## PROBLEM TO SOLVE
Nothing in the records should differ when you write them out again.

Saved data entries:

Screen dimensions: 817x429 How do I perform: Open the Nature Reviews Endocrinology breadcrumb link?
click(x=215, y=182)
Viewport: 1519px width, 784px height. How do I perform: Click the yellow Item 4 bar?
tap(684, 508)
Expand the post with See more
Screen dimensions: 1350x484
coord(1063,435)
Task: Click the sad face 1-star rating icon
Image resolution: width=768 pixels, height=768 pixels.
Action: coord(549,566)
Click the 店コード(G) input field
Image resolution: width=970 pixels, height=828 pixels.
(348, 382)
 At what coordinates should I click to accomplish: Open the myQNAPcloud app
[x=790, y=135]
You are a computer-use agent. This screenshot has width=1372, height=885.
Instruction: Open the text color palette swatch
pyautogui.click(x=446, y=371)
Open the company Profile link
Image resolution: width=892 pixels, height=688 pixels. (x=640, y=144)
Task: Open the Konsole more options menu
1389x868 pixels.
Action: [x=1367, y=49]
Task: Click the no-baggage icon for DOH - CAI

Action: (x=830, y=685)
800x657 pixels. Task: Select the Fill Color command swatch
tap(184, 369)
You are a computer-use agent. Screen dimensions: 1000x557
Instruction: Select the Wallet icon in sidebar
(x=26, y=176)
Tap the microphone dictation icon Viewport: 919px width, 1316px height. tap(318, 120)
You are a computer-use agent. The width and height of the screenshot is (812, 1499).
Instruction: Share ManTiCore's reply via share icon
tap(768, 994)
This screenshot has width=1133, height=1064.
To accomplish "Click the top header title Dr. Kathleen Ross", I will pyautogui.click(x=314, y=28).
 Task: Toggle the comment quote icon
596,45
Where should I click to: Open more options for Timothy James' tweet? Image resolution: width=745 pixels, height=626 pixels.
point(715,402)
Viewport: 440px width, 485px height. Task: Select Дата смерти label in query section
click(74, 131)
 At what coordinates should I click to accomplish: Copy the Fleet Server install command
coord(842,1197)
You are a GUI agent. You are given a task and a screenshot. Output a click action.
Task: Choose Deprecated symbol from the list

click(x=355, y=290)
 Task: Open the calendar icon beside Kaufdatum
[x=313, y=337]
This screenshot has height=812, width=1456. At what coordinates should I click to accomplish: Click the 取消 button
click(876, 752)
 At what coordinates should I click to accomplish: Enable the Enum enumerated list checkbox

## PROBLEM SOLUTION
Screen dimensions: 817x429 How do I perform: Open the Nature Reviews Endocrinology breadcrumb link?
click(x=215, y=182)
Viewport: 1519px width, 784px height. How do I perform: Click the yellow Item 4 bar?
tap(684, 508)
Expand the post with See more
Screen dimensions: 1350x484
coord(1063,435)
Task: Click the sad face 1-star rating icon
Image resolution: width=768 pixels, height=768 pixels.
Action: coord(549,566)
Click the 店コード(G) input field
Image resolution: width=970 pixels, height=828 pixels.
(348, 382)
 At what coordinates should I click to accomplish: Open the myQNAPcloud app
[x=790, y=135]
You are a computer-use agent. This screenshot has width=1372, height=885.
Instruction: Open the text color palette swatch
pyautogui.click(x=446, y=371)
Open the company Profile link
Image resolution: width=892 pixels, height=688 pixels. (x=640, y=144)
Task: Open the Konsole more options menu
1389x868 pixels.
Action: [x=1367, y=49]
Task: Click the no-baggage icon for DOH - CAI

Action: (x=830, y=685)
800x657 pixels. Task: Select the Fill Color command swatch
tap(184, 369)
You are a computer-use agent. Screen dimensions: 1000x557
Instruction: Select the Wallet icon in sidebar
(x=26, y=176)
Tap the microphone dictation icon Viewport: 919px width, 1316px height. tap(318, 120)
You are a computer-use agent. The width and height of the screenshot is (812, 1499).
Instruction: Share ManTiCore's reply via share icon
tap(768, 994)
This screenshot has width=1133, height=1064.
To accomplish "Click the top header title Dr. Kathleen Ross", I will pyautogui.click(x=314, y=28).
 Task: Toggle the comment quote icon
596,45
Where should I click to: Open more options for Timothy James' tweet? Image resolution: width=745 pixels, height=626 pixels.
point(715,402)
Viewport: 440px width, 485px height. Task: Select Дата смерти label in query section
click(74, 131)
 At what coordinates should I click to accomplish: Copy the Fleet Server install command
coord(842,1197)
You are a GUI agent. You are given a task and a screenshot. Output a click action.
Task: Choose Deprecated symbol from the list

click(x=355, y=290)
 Task: Open the calendar icon beside Kaufdatum
[x=313, y=337]
This screenshot has height=812, width=1456. At what coordinates should I click to accomplish: Click the 取消 button
click(876, 752)
 At what coordinates should I click to accomplish: Enable the Enum enumerated list checkbox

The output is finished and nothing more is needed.